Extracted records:
------------------------------

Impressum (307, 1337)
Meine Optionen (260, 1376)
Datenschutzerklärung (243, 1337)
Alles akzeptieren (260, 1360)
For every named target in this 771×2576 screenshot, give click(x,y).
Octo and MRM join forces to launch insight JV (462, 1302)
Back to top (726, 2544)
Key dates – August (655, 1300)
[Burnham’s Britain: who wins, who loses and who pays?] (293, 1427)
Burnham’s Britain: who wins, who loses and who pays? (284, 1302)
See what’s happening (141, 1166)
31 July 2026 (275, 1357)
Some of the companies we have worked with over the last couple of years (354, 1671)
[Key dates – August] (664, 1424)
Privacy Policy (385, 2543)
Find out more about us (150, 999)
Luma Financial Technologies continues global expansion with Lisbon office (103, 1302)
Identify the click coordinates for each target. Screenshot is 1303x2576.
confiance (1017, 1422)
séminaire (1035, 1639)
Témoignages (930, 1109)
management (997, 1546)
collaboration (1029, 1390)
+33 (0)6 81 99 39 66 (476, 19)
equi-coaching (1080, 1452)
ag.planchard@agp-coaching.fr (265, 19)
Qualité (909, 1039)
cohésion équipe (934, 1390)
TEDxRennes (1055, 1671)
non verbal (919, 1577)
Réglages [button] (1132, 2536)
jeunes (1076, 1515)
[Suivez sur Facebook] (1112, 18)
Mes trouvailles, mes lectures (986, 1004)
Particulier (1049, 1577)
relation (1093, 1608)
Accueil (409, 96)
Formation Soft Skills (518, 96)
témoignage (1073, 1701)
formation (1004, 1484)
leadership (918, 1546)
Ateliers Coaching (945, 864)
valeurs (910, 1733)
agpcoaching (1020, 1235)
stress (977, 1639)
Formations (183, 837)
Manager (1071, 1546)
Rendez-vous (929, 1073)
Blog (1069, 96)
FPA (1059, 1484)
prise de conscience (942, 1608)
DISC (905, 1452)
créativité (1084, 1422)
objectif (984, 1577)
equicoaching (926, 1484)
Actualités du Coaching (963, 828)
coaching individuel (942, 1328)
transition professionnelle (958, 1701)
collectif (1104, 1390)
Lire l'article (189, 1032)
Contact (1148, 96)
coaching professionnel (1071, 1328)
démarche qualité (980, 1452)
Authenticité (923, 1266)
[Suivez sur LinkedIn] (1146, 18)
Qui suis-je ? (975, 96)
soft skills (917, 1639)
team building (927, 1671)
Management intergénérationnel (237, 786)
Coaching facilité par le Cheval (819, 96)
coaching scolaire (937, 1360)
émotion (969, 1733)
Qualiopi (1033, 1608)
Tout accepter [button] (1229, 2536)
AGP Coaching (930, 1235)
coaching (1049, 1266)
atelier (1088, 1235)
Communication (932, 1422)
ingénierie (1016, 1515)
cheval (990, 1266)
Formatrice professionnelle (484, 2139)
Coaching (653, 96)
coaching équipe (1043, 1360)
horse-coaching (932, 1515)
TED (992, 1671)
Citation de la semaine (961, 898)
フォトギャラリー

------------------------------

• _Task to complete_
Reproduce the records word for word.

• _Exercise solution_
Impressum (307, 1337)
Meine Optionen (260, 1376)
Datenschutzerklärung (243, 1337)
Alles akzeptieren (260, 1360)
For every named target in this 771×2576 screenshot, give click(x,y).
Octo and MRM join forces to launch insight JV (462, 1302)
Back to top (726, 2544)
Key dates – August (655, 1300)
[Burnham’s Britain: who wins, who loses and who pays?] (293, 1427)
Burnham’s Britain: who wins, who loses and who pays? (284, 1302)
See what’s happening (141, 1166)
31 July 2026 (275, 1357)
Some of the companies we have worked with over the last couple of years (354, 1671)
[Key dates – August] (664, 1424)
Privacy Policy (385, 2543)
Find out more about us (150, 999)
Luma Financial Technologies continues global expansion with Lisbon office (103, 1302)
Identify the click coordinates for each target. Screenshot is 1303x2576.
confiance (1017, 1422)
séminaire (1035, 1639)
Témoignages (930, 1109)
management (997, 1546)
collaboration (1029, 1390)
+33 (0)6 81 99 39 66 (476, 19)
equi-coaching (1080, 1452)
ag.planchard@agp-coaching.fr (265, 19)
Qualité (909, 1039)
cohésion équipe (934, 1390)
TEDxRennes (1055, 1671)
non verbal (919, 1577)
Réglages [button] (1132, 2536)
jeunes (1076, 1515)
[Suivez sur Facebook] (1112, 18)
Mes trouvailles, mes lectures (986, 1004)
Particulier (1049, 1577)
relation (1093, 1608)
Accueil (409, 96)
Formation Soft Skills (518, 96)
témoignage (1073, 1701)
formation (1004, 1484)
leadership (918, 1546)
Ateliers Coaching (945, 864)
valeurs (910, 1733)
agpcoaching (1020, 1235)
stress (977, 1639)
Formations (183, 837)
Manager (1071, 1546)
Rendez-vous (929, 1073)
Blog (1069, 96)
FPA (1059, 1484)
prise de conscience (942, 1608)
DISC (905, 1452)
créativité (1084, 1422)
objectif (984, 1577)
equicoaching (926, 1484)
Actualités du Coaching (963, 828)
coaching individuel (942, 1328)
transition professionnelle (958, 1701)
collectif (1104, 1390)
Lire l'article (189, 1032)
Contact (1148, 96)
coaching professionnel (1071, 1328)
démarche qualité (980, 1452)
Authenticité (923, 1266)
[Suivez sur LinkedIn] (1146, 18)
Qui suis-je ? (975, 96)
soft skills (917, 1639)
team building (927, 1671)
Management intergénérationnel (237, 786)
Coaching facilité par le Cheval (819, 96)
coaching scolaire (937, 1360)
émotion (969, 1733)
Qualiopi (1033, 1608)
Tout accepter [button] (1229, 2536)
AGP Coaching (930, 1235)
coaching (1049, 1266)
atelier (1088, 1235)
Communication (932, 1422)
ingénierie (1016, 1515)
cheval (990, 1266)
Formatrice professionnelle (484, 2139)
Coaching (653, 96)
coaching équipe (1043, 1360)
horse-coaching (932, 1515)
TED (992, 1671)
Citation de la semaine (961, 898)
フォトギャラリー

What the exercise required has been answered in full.